The beginning of Independent Living Services is rooted in the Arkansas Children’s Colony, now called the Conway Human Development Center. Built in Conway, Arkansas in 1958, the purpose of the colony was to serve children with developmental disabilities.
With the idea that young adults with lesser disabilities could be taught and transition out of an institution, the concept for Independent Living Services was born.
With the initial goal of turning people around within a year or two, Independent Living Services would be a way station to help people find and maintain jobs and homes of their own.
Then in 1970, Title XIX was introduced, which established, as law, that “everyone has the right to live in the least restrictive environment possible.” Through Title XIX, federal funds were distributed to state agencies.
It was from them that Independent Living Services received their first grant in 1970 to put their theory to the test.
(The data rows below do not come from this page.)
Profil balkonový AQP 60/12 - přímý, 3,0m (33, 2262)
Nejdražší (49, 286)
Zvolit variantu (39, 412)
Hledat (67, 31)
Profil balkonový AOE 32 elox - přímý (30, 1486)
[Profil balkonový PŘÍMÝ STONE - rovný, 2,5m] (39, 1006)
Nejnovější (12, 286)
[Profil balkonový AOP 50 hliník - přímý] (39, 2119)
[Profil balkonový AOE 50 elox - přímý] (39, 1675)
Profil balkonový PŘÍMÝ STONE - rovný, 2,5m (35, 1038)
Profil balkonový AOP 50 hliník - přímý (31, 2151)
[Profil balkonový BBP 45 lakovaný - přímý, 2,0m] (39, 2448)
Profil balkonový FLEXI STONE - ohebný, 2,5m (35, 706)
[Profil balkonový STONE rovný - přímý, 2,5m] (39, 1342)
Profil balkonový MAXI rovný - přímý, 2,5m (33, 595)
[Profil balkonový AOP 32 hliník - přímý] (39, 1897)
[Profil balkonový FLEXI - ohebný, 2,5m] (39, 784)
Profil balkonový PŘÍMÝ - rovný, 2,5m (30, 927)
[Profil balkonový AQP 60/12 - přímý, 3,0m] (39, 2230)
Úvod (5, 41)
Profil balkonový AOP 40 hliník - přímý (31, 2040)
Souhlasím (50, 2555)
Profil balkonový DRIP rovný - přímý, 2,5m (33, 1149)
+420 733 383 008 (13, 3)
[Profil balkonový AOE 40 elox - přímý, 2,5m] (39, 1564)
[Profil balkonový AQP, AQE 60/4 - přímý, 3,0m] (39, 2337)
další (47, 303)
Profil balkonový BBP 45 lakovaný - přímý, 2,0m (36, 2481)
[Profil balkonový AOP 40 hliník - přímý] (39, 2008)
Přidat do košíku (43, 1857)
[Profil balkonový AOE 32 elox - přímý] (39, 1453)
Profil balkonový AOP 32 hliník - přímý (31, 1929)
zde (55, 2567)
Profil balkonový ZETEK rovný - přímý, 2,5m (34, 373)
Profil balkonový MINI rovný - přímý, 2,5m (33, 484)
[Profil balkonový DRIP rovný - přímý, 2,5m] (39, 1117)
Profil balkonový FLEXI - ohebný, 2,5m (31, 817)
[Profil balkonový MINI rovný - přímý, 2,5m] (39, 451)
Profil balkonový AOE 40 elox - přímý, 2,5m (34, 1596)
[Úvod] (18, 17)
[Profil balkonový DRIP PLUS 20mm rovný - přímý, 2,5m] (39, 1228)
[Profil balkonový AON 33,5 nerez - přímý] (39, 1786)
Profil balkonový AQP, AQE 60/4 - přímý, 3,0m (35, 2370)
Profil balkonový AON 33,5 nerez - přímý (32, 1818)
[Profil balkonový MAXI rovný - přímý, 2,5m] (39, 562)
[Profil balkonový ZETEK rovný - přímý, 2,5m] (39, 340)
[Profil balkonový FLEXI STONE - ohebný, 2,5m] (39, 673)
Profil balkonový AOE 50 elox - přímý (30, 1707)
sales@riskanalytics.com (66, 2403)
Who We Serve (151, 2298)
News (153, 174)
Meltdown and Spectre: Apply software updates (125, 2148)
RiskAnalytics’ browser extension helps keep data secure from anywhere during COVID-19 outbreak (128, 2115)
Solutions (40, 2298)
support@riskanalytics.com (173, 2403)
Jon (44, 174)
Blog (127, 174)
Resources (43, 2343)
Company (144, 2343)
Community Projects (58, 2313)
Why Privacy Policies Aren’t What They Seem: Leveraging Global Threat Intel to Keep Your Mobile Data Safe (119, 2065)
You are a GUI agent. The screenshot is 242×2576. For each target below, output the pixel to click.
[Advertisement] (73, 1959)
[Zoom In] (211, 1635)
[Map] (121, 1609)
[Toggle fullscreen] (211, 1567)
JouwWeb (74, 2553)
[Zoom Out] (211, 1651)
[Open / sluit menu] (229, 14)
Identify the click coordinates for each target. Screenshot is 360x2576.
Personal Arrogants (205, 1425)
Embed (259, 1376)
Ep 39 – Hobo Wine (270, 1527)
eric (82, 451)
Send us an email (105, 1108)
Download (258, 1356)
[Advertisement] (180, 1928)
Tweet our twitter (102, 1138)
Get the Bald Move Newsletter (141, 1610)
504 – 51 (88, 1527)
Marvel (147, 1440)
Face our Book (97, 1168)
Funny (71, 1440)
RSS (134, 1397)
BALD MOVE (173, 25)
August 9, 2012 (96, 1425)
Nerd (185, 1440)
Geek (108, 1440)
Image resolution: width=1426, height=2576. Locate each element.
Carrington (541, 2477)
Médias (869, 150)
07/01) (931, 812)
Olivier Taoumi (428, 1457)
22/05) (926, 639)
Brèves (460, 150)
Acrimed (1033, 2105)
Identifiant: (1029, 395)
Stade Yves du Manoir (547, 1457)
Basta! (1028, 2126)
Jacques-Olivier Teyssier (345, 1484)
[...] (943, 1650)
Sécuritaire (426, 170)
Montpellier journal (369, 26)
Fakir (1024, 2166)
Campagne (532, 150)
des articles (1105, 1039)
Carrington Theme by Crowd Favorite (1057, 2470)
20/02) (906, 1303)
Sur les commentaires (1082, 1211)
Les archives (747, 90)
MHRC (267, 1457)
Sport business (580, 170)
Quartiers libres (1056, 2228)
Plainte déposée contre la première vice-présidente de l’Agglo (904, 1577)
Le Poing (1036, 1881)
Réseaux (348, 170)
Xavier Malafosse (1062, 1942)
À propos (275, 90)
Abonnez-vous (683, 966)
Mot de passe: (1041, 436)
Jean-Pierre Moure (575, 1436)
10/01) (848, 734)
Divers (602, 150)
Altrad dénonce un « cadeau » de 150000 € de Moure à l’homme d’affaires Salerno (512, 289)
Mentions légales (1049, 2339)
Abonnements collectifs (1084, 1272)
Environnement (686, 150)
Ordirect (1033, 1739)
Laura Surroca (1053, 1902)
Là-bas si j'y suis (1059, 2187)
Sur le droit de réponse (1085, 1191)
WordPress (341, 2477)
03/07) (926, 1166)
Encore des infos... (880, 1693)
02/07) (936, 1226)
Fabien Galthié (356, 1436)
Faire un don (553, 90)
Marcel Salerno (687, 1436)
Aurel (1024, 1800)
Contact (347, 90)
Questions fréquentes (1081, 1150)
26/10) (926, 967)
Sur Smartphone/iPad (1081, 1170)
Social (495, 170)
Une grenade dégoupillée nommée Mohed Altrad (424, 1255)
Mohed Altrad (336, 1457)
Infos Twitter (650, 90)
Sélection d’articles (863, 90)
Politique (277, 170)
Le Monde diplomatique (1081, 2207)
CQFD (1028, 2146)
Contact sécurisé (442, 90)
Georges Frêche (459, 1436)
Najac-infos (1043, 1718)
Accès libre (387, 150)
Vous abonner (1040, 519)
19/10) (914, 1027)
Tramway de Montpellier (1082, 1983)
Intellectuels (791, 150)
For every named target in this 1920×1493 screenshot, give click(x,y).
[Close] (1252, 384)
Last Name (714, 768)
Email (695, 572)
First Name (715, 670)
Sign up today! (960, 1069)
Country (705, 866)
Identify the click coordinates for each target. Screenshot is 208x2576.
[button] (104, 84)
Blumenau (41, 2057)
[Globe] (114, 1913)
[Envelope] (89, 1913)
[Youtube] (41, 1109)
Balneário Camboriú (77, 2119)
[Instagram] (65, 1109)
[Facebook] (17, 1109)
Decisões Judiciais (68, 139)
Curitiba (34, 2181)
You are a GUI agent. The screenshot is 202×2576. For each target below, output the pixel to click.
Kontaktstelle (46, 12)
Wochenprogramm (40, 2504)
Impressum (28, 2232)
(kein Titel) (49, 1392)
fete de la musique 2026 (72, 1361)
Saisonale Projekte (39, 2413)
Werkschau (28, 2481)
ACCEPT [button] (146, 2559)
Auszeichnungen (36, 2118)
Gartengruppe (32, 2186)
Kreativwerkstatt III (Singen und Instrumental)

In less than a year, they opened their doors to their first residents.
Former Independent Living Services Executive Director Peggy Schneider reflects, “We opened our doors in July of 1971. All of the people who lived there came from the Arkansas Children’s Colony. It was a men’s home. It was a two story old house that we renovated on a very small amount of money we received.”
With that small amount of money, Independent Living Services grew. With the success of the men’s house, Independent Living Services set their sights on a similar house for women and by 1978 was opening the doors of Reynolds House.
But with this growth came new challenges. The types and severities of disabilities being accepted by Independent Living Services were changing.
The Arkansas Children’s Colony, now known as the Conway Human Development Center, realized if they were to see their residents successfully transition from institutional to independent living they would need to make some changes of their own.
“We began to focus, from our perspective, on training folks how to become more independent in brushing their teeth, going to the bathroom, preparing their meals, and cleaning up after themselves,” said CHDC Superintendent Calvin Price. “As a result of that those people learned a certain level of independence that allowed them to move out into community programs such as Independent Living Services, a program that required that level of independence before they could be accepted into that program.”
“There wasn’t anything written anywhere about how we were supposed to do things so we just kind of made it up as we went along,” said former Executive Director Peggy Schneider. “Whatever worked, we did it. We always took the position that if you treat people the way you would like to be treated then they will respond likewise. That was about it. With the good Lord’s help and some intelligence, we muddled through.”
In the late 1970s, the Department of Housing and Urban Development (HUD) expanded their rules for the types of housing they would fund, which opened a door for opportunity for Independent Living Services.
With funding from HUD, Independent Living Services pursued two ambitious building projects. The first, a 17 unit apartment complex that would allow residents to truly live on their own with the help of an apartment manager. The second project was to replace the orginal house on Independence Street with two new group homes. One for men. One for women.
Then in 1990, Schneider House, also known as Creative Living, was added. Schneider House represented another expansion in the services provided by Independent Living Services, as it provides a group home environment for people with profound disabilities.
The next project in the growing world of Independent Living Services was in 2001 with the addition of a 17 unit apartment complex in Greenbrier.
In 1996, Independent Living Services expanded it’s services even further with the opening of Profiles Enrichment Center, an adult development program for individuals with developmental disabilities.
In all, Independent Living Services now provides homes and support to over 200 people in central Arkansas.